▶ [Data entries]:
————

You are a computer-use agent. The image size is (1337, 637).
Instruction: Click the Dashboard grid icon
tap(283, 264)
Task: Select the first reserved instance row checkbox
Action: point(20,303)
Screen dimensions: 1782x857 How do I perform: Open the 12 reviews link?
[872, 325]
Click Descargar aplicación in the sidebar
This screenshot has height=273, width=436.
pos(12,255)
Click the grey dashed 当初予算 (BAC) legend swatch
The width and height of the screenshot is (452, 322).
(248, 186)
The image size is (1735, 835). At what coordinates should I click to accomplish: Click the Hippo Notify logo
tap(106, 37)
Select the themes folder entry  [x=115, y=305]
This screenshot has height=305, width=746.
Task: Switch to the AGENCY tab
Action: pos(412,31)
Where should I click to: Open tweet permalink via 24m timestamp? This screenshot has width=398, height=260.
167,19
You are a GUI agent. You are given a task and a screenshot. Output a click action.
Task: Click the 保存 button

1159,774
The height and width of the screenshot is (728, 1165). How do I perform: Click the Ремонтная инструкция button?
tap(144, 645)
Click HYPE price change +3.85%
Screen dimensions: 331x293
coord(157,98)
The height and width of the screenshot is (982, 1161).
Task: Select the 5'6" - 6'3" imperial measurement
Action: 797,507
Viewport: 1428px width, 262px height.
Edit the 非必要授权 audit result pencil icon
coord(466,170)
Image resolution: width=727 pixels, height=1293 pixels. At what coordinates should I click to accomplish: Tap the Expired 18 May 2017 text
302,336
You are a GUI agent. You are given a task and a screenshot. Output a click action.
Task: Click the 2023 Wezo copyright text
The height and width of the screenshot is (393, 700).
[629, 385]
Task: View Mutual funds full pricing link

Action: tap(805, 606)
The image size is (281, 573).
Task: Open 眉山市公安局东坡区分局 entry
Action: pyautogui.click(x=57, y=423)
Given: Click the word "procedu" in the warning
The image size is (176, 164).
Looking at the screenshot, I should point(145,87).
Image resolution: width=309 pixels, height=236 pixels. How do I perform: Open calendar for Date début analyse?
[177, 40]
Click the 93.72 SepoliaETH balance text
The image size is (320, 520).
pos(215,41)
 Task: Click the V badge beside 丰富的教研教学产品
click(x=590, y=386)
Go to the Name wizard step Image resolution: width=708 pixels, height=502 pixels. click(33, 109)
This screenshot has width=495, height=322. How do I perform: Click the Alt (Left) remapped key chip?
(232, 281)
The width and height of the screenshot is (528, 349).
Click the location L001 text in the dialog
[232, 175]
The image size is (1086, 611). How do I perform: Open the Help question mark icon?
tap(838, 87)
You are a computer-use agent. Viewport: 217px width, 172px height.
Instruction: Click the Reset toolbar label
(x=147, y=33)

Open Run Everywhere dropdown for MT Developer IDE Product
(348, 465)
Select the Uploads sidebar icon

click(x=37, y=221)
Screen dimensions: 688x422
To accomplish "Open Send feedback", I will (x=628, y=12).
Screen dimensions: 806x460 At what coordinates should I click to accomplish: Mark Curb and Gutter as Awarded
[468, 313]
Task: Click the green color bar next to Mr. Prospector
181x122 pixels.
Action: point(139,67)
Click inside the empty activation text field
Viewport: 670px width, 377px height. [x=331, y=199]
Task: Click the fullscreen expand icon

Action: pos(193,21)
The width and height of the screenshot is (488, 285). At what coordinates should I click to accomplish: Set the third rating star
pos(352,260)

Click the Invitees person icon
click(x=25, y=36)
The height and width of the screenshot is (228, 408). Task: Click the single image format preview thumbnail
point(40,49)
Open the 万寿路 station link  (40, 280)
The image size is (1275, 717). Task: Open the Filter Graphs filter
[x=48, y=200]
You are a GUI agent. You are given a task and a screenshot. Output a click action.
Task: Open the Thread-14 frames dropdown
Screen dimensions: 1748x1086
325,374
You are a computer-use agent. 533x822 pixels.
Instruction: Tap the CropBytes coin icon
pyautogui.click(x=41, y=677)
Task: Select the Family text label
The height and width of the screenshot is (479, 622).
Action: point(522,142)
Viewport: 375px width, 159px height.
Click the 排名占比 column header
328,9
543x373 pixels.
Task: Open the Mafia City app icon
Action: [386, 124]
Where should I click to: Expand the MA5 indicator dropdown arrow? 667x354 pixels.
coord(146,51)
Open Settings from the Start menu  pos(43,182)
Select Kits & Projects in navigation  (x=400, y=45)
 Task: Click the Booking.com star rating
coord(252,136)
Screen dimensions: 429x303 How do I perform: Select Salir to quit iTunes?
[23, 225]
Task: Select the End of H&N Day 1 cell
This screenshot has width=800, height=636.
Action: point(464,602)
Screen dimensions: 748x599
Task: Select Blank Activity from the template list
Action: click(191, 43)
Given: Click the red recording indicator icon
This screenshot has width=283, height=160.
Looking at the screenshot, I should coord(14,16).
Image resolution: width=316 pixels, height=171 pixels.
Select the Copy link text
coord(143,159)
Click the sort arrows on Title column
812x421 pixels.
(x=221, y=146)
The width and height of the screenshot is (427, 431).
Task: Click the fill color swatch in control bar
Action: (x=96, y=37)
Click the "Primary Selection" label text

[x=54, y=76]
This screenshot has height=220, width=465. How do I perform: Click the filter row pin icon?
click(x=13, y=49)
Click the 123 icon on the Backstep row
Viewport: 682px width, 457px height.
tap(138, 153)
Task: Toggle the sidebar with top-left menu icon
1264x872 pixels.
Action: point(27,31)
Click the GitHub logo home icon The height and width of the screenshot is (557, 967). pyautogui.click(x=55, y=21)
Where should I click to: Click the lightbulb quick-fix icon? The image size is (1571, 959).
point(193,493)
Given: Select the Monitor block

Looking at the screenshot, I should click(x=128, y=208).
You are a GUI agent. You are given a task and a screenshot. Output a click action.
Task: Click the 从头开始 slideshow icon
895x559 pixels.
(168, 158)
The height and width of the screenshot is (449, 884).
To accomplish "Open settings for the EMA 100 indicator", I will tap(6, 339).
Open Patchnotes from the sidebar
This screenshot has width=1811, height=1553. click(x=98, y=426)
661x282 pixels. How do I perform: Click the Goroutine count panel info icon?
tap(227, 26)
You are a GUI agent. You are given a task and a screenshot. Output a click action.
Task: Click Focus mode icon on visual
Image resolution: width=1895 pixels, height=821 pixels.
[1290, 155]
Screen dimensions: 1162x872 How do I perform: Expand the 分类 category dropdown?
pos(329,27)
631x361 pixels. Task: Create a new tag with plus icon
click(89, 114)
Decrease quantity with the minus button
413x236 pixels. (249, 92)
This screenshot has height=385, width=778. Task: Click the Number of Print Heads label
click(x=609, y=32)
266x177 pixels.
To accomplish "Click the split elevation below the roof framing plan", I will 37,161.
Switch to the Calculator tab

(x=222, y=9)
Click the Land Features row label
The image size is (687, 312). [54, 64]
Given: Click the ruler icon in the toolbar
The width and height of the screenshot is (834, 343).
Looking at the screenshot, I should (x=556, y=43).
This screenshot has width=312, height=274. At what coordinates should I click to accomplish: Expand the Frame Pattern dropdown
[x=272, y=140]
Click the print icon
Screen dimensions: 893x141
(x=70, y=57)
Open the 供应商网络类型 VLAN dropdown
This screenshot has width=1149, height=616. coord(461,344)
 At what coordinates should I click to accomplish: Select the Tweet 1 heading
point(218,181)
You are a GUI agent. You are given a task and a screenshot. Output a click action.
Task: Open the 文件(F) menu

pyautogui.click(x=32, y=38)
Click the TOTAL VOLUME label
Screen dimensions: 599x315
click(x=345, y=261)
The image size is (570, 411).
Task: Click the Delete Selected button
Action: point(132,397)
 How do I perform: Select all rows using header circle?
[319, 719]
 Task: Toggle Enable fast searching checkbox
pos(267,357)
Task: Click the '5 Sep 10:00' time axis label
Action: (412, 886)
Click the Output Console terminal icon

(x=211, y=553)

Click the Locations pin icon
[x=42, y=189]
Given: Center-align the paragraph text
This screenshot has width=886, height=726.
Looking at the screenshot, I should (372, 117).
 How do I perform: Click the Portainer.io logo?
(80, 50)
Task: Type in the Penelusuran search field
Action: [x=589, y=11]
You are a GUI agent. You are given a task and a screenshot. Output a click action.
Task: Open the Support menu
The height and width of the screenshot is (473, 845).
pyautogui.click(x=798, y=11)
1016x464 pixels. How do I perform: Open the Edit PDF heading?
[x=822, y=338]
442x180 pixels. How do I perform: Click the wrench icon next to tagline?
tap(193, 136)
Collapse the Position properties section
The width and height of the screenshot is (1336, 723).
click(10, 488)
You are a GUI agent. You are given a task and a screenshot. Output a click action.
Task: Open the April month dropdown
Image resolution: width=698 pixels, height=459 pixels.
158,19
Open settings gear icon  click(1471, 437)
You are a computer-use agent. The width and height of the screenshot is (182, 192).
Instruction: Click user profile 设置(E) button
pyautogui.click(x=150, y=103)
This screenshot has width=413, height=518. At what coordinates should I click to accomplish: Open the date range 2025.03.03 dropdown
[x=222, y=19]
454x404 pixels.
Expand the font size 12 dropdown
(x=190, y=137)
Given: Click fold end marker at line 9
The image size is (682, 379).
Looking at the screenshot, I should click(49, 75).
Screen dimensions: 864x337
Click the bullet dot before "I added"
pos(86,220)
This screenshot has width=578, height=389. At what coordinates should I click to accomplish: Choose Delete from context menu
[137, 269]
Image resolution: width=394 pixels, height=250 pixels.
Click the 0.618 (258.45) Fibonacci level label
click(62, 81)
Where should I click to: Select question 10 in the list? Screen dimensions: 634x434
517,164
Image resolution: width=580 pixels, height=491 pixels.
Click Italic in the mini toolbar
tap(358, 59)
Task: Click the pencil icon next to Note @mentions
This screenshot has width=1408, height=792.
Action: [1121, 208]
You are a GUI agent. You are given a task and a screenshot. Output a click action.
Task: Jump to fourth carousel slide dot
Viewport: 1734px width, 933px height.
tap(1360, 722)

————

▶ [WHAT THE TASK ASKS]:
Copy the lines of the data entries above verbatim, from the line containing "Task: Click the fullscreen expand icon" through the line containing "[x=54, y=76]", both included.

▶ [EXERCISE ANSWER]:
Task: Click the fullscreen expand icon

Action: pos(193,21)
The width and height of the screenshot is (488, 285). At what coordinates should I click to accomplish: Set the third rating star
pos(352,260)

Click the Invitees person icon
click(x=25, y=36)
The height and width of the screenshot is (228, 408). Task: Click the single image format preview thumbnail
point(40,49)
Open the 万寿路 station link  (40, 280)
The image size is (1275, 717). Task: Open the Filter Graphs filter
[x=48, y=200]
You are a GUI agent. You are given a task and a screenshot. Output a click action.
Task: Open the Thread-14 frames dropdown
Screen dimensions: 1748x1086
325,374
You are a computer-use agent. 533x822 pixels.
Instruction: Tap the CropBytes coin icon
pyautogui.click(x=41, y=677)
Task: Select the Family text label
The height and width of the screenshot is (479, 622).
Action: point(522,142)
Viewport: 375px width, 159px height.
Click the 排名占比 column header
328,9
543x373 pixels.
Task: Open the Mafia City app icon
Action: [386, 124]
Where should I click to: Expand the MA5 indicator dropdown arrow? 667x354 pixels.
coord(146,51)
Open Settings from the Start menu  pos(43,182)
Select Kits & Projects in navigation  (x=400, y=45)
 Task: Click the Booking.com star rating
coord(252,136)
Screen dimensions: 429x303 How do I perform: Select Salir to quit iTunes?
[23, 225]
Task: Select the End of H&N Day 1 cell
This screenshot has width=800, height=636.
Action: point(464,602)
Screen dimensions: 748x599
Task: Select Blank Activity from the template list
Action: click(191, 43)
Given: Click the red recording indicator icon
This screenshot has width=283, height=160.
Looking at the screenshot, I should coord(14,16).
Image resolution: width=316 pixels, height=171 pixels.
Select the Copy link text
coord(143,159)
Click the sort arrows on Title column
812x421 pixels.
(x=221, y=146)
The width and height of the screenshot is (427, 431).
Task: Click the fill color swatch in control bar
Action: (x=96, y=37)
Click the "Primary Selection" label text

[x=54, y=76]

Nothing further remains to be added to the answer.